Si puede hablarse de que las generaciones de derechos humanos han ido teniendo por brújula valores éticos, como la libertad, la igualdad y la solidaridad, el mundo digital reclamaría nuevos derechos, que podrían tener por norte el valor de la inclusión compasiva. Porque no hay justicia sin compasión.

Por su parte, el AI4People del Atomium European Institute sugiere que una ética para entornos digitales cuente con cuatro principios clásicos, aplicados al nuevo mundo, a los que añadiría un quinto: la explicabilidad y la accountability.
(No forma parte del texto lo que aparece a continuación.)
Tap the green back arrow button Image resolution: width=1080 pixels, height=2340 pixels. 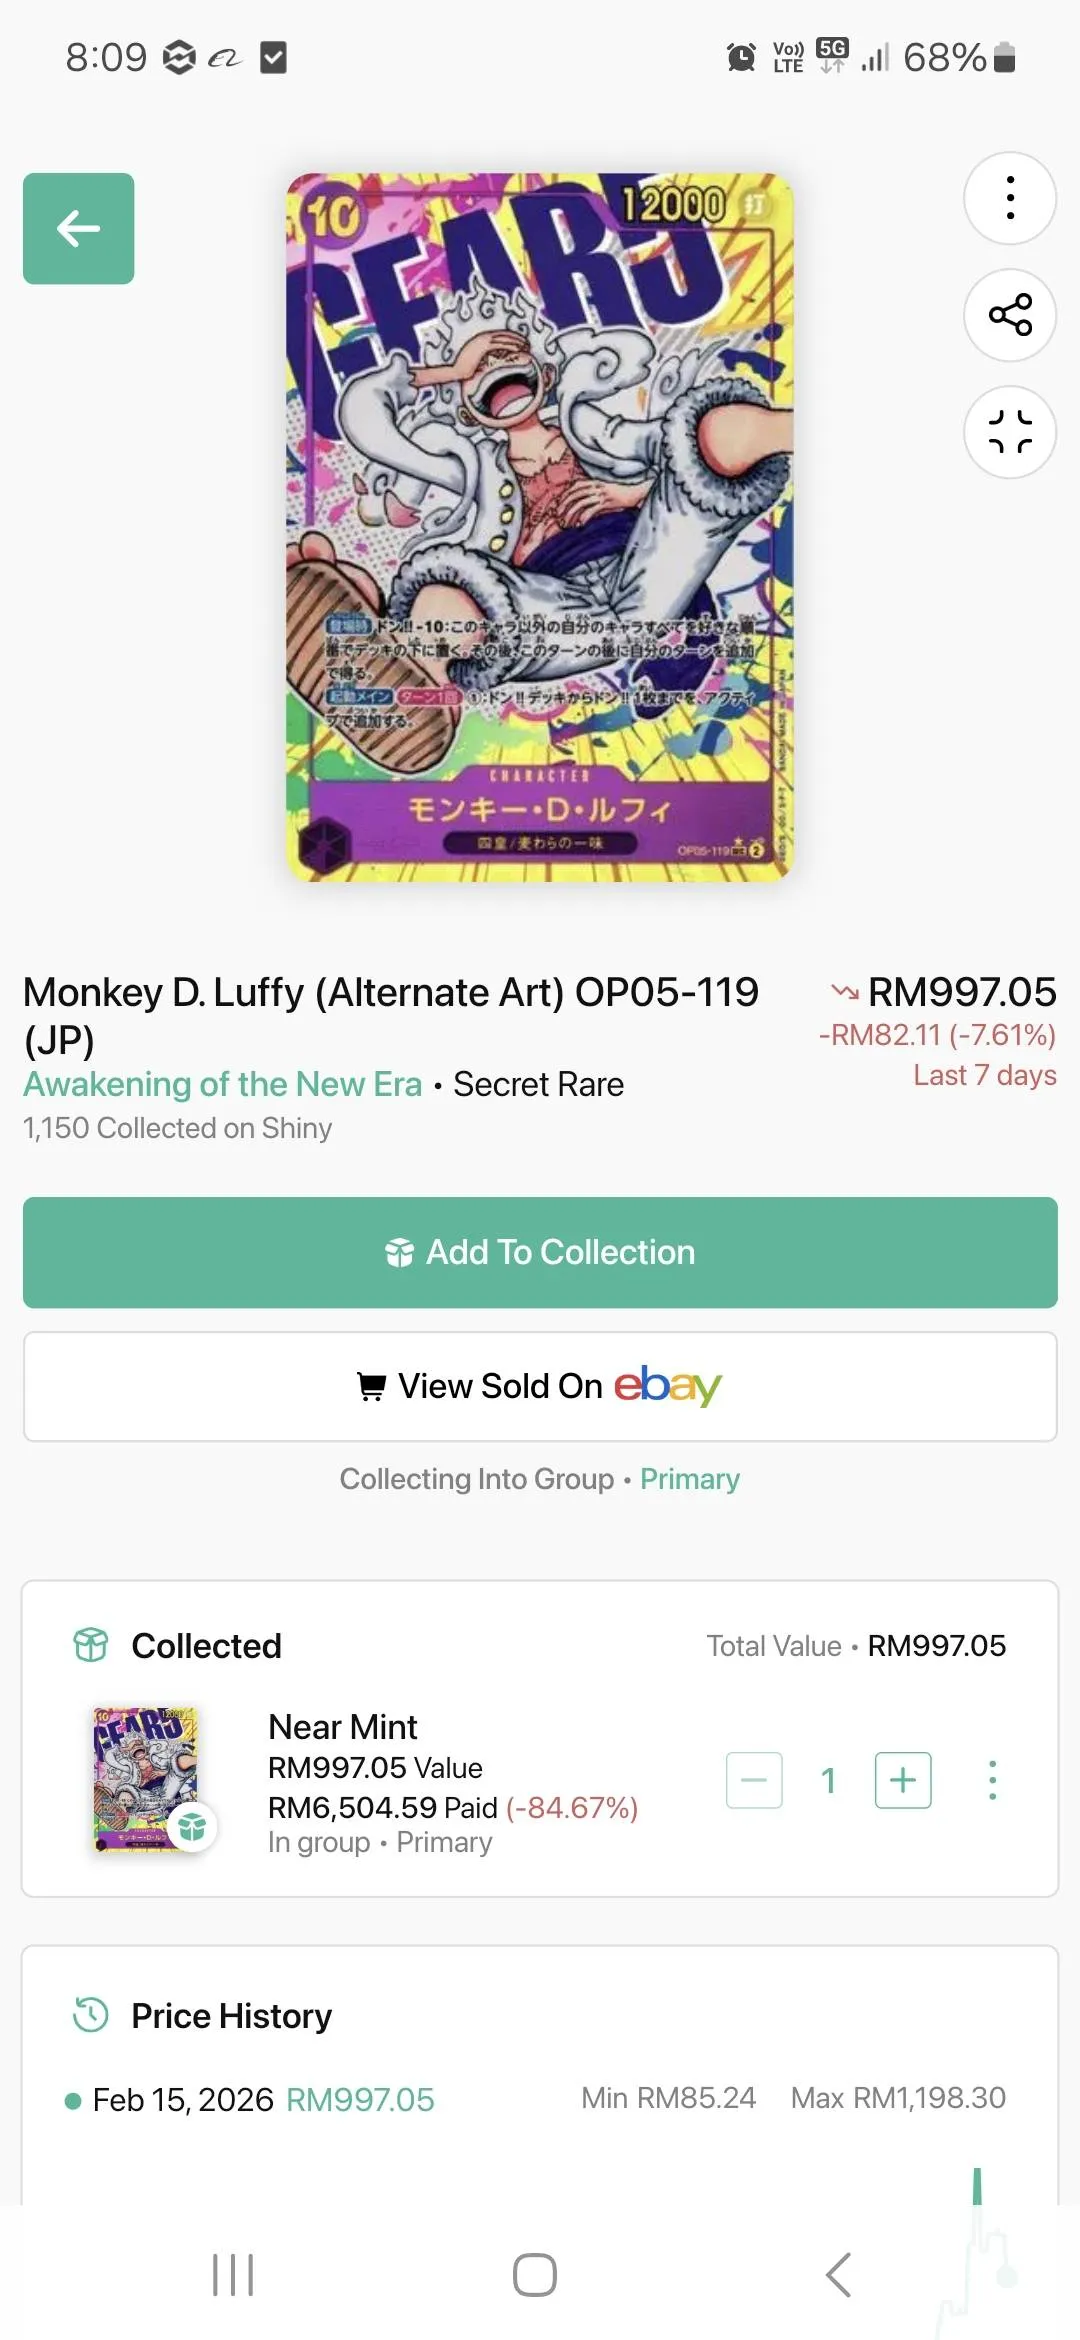coord(78,228)
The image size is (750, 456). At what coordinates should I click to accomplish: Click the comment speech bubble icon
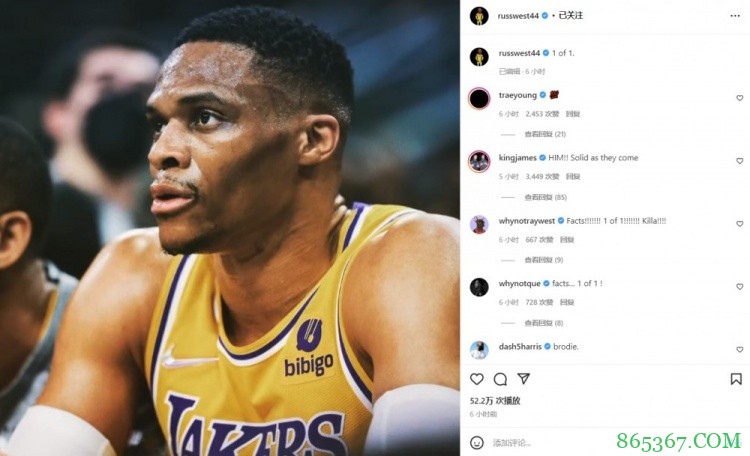500,379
Los principios clásicos serían el de beneficencia, que exigiría ahora poner los progresos de la digitalización al servicio de todos los seres humanos y la sostenibilidad del planeta; el de no maleficencia, que ordenaría evitar los daños posibles, protegiendo a las personas en cuestiones de privacidad, mal uso de los datos, en la posible sumisión a decisiones tomadas por máquinas y no supervisadas por seres humanos; pero también el principio de autonomía de las personas, que puede fortalecerse con el uso de sistemas inteligentes, y en cuyas manos deben ponerse tanto el control como las decisiones significativas; y, por supuesto, el principio de justicia, que exige distribuir equitativamente los beneficios. A ellos se añadiría un principio de explicabilidad y accountability, porque los afectados por el mundo digital tienen que poder comprenderlo.

Afortunadamente, como vemos, organismos rigurosos, muy especialmente de la Unión Europea, están trabajando activamente en diseñar una ética digital, y esta es una más de las infinitas razones que existen para fortalecer Europa, en vez de debilitarla, menos aún de disolverla.

Y en España es urgente, como mínimo, potenciar la enseñanza de la ética con una asignatura en 4º de la Enseñanza Secundaria Obligatoria. No es una cuestión gremial, sino de sentido común que, al parecer, es el gran logro de la inteligencia humana.

Adela Cortina es catedrática de Ética y Filosofía Política de la Universidad de Valencia, miembro de la Real Academia de Ciencias Morales y Políticas y directora de la Fundación ÉTNOR.